È l’autorità governativa che decide se ricostituire il cda – adottando provvedimenti tesi alla continuità dell’ente -, nominare un commissario che proceda alla liquidazione, oppure far confluire i beni della fondazione in un’altra con scopo analogo. Se una fondazione è stata costituita per sostenere i giovani talentuosi negli studi, ad esempio, non si potrà confluire beni e patrimonio in un che si occupa di ricerca sul dna (a meno che non destini fondi per la formazione di giovani meritevoli che studiano il dna).
In questo caso chi rinuncia può trasferire parte dei beni a un’eventuale nuova fondazione da lui creata?
In Italia no, non è possibile. Nel momento in cui si rinuncia alla qualifica e ai poteri collegati al ruolo di fondatore ciò che ho dato alla fondazione resta, non posso portare via niente. Proprio perché è una buona azione: è come se – per dire – una nonna donasse al nipote la propria casa e poi volesse riprendersela. Non funziona così.
Non è neanche possibile nel caso in cui fosse la stessa volontà di tutti gli amministratori della fondazione creare due enti diversi?
Si, si possono creare due enti diversi. Ma è un’ipotesi diversa.

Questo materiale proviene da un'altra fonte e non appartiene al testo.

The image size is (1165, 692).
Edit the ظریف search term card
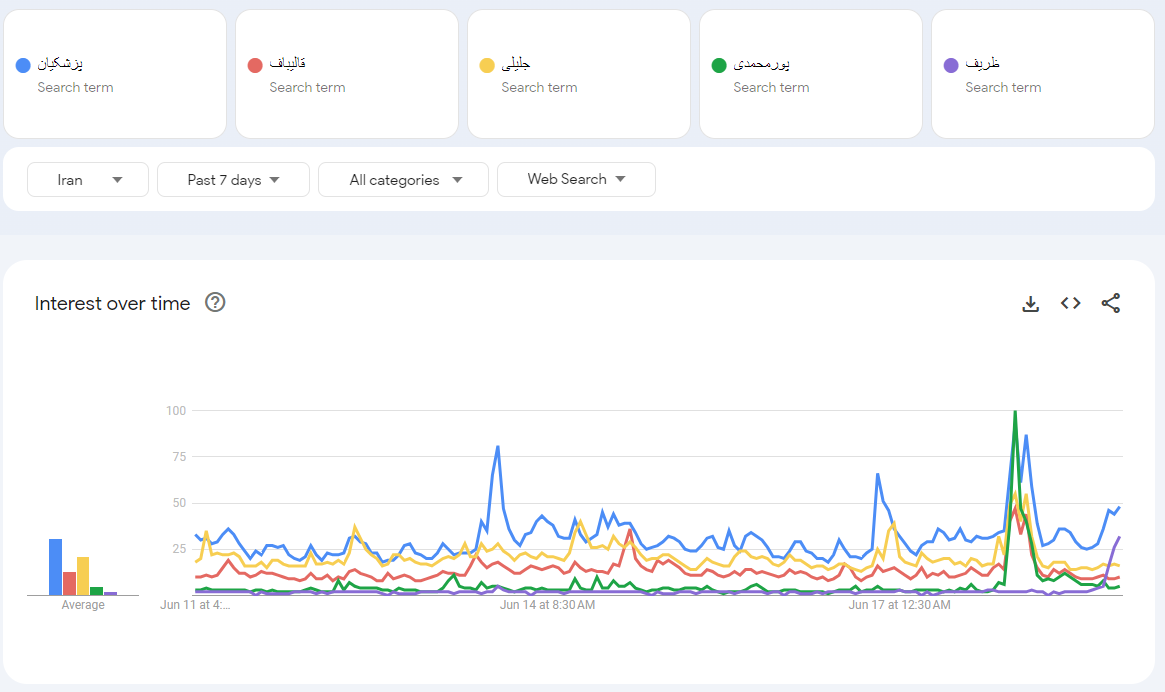(x=1042, y=74)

Io posso scindere una fondazione, a maggior ragione oggi con la riforma del Terzo settore, che ha introdotto il 42bis che prevede le scissioni in senso tecnico. A quel punto sono io fondazione che do vita a un altro ente e pongo ad amministrarlo magari alcuni fondatori che se ne vogliono andare. Ma non è il fondatore che può scegliere di portare via una parte del patrimonio. Questo in Italia non è possibile.

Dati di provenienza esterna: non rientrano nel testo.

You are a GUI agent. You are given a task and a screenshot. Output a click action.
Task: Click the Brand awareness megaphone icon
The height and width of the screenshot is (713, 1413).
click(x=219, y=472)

Il principe Harry ha lasciato la Royal Foundation per fondare – probabilmente – un altro ente negli Usa, patria della sua nuova moglie. Le fondazioni italiane possono operare all’estero?
Si, certamente. Occorre sempre guardare dove è ubicato il soggetto destinatario dei beni e verificare se c’è qualche accordo tra il paese di fondazione e lo stato destinatario. A livello europeo sono anche stati approvati un regolamento e una legge a riguardo, ma l’obiettivo non è ancora stato raggiunto perché c’è un concetto di sovranità nazionale che non si riesce a abbattere In caso di scioglimento della fondazione, tuttavia, i beni possono andare tranquillamente a un’associazione di un altro Stato.

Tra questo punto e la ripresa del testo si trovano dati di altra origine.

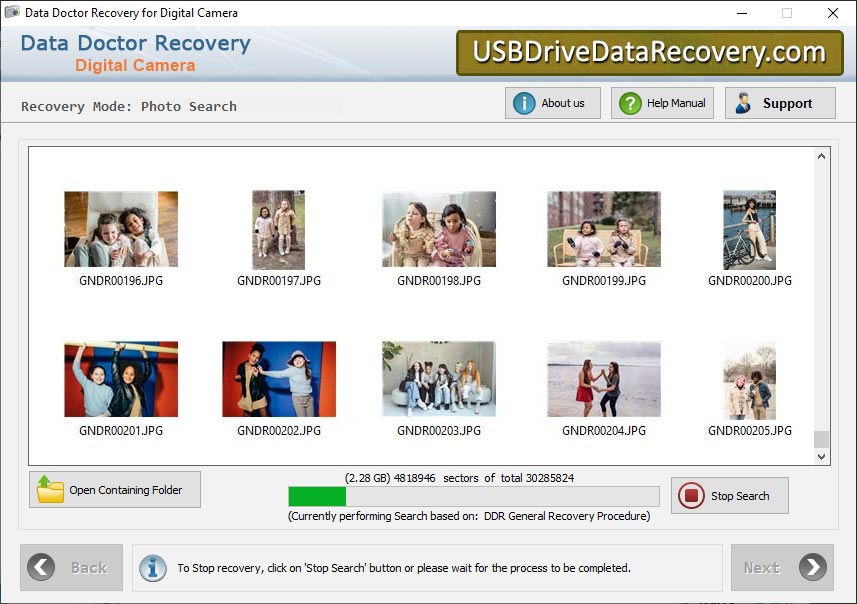Open the Help Manual
Screen dimensions: 857x604
click(x=662, y=102)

E al di fuori dell’Europa?
L’erogazione di fondi a soggetti filantropici che hanno residenza fuori dall’Italia è sempre possibile. Se diventa attività prevalente della fondazione è possibile ottenere il riconoscimento giuridico acquisito il parere del Ministero degli Esteri. È una questione un semplicemente di procedura. Bisogna però escludere che ci sia da parte della fondazione il concorso ai fondi della cooperazione internazionale. Se uso solo mio patrimonio, devo farmi riconoscere a livello nazionale e poi la prefettura acquisirà i pareri di cui ha bisogno. Ci deve essere poi una presa visione positiva da parte del Ministero. I problemi si pongono in caso di scioglimento.
Perché?
Se il patrimonio residuo viene devoluto all’estero, occorre una prova che non si tratti di un’operazione illecita. Si può agire anche in maniera borderline: io scelgo un ordinamento particolarmente favorevole, in caso di scioglimento devolvo il patrimonio magari a un’associazione costituita in quel paese, che consente a sua volta in caso di scioglimento la restituzione dei beni agli associati. Se si vuole utilizzare in maniera maliziosa si può fare, per questo c’è più attenzione, mentre ce n’è meno appunto verso fondazioni che iniziano a operare direttamente in un paese estero.
E – tornando al caso dei reali – negli Stati Uniti?
Se si parla degli Stati Uniti, è ancora in vigore una convenzione Italia-Usa datata 1948. Questa prevede un accordo bilaterale su associazioni e fondazioni per il quale si verifica che i requisiti costitutivi della fondazione statunitense siano conformi al nostro ordinamento. Per prefettura e regioni è una presa d’atto. E lo stesso vale al contrario. Se si parla di Usa, quindi, ogni accordo va costruito a sé, ma è assolutamente possibile.